Quando soube que teria de pagar salário maior para manter a empregada doméstica, Lúcia (nome fictício) pensou que se veria obrigada a dispensar a auxiliar de dez anos. ''Procurei um advogado para ver quais eram os meus direitos e passei então a descontar sobre o novo valor todos os encargos que antes não descontava (o INSS e o vale-transporte).''
A medida foi tomada com o consentimento da empregada doméstica para não demitir. ''Fizemos um acordo e a minha secretária aceitou sem problemas. Ela acaba recebendo mais ou menos o mesmo que antes. Se não tivéssemos chegado a um consenso, teria de dispensá-la'', explicou.
A trama vivida por Lúcia e o desfecho da história estão dentro do padrão, de acordo com a professora universitária de Economia, Maria Eduvirge Marandola. Para ela, o impacto na economia doméstica é significativo, porém pode melhorar a distribuição de renda.
''É importante levar em consideração o aspecto positivo da medida: a camada que recebe um salário mínimo teve um aumento real. Os empregados domésticos vão custar mais caro, o que vai exigir reestruturação das contas. Mas é preciso pensar na realidade dessas pessoas com renda mais baixa'', completa.

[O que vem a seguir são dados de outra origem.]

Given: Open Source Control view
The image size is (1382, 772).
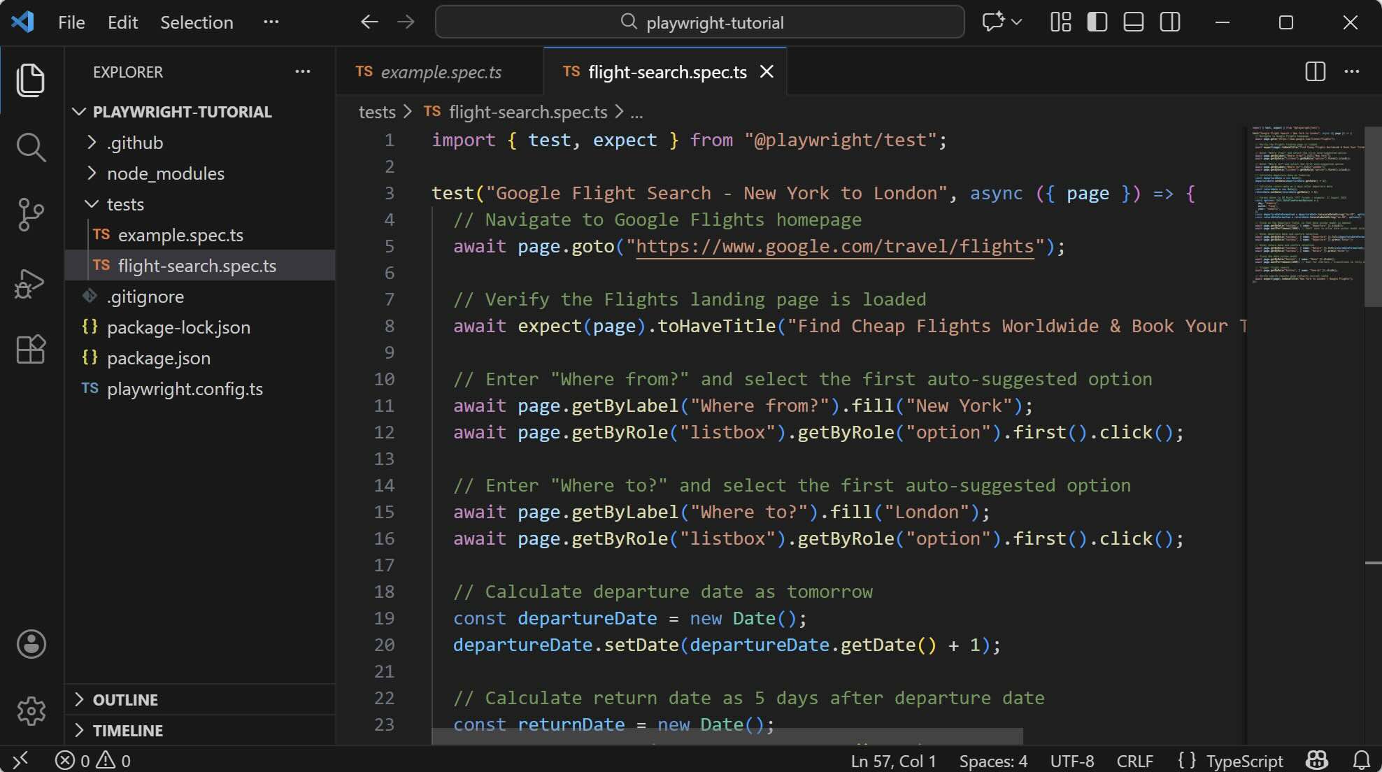Looking at the screenshot, I should click(31, 214).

Desemprego A presidente do Sindicato dos Trabalhadores Domésticos do Estado do Paraná (Sintradom), Terezinha da Silva, afirma que mais empregadas domésticas ficaram desempregadas depois da adoção do novo piso. ''Muitas patroas têm demitido as funcionárias e contratado diaristas.''
Em Londrina, na agência Mariá, especializada em mão-de-obra para trabalhos domésticos, no mês de maio a oferta de emprego caiu 40%, em relação a abril. ''Muitos empregadores estão demitindo suas funcionárias, enquanto outros tentam negociar. Percebemos que, em alguns casos, os empregadores estão diminuindo a carga horária da empregada para pagar menos'', afirma a proprietária da agência, Mara Leal da Silva.
Mara diz acreditar que a medida adotada pelo governo vai aumentar a informalidade. ''Há 11 anos estou neste mercado e essa é a maior taxa de fechamento de vagas que já vi'', afirma ela, não informando, no entanto, quantos cargos foram fechados.
Na Agência Apoio de Empregos Domésticos houve um aumento de divergências entre patroas e empregadas domésticas. ''Sugerimos a negociação, propondo medidas como desconto do INSS e do vale-transporte. As trabalhadoras que não aceitam têm sido dispensadas, pois muitos não conseguem pagar o novo piso'', disse a proprietária da agência, Cleuza Prellvitz. (R.N.)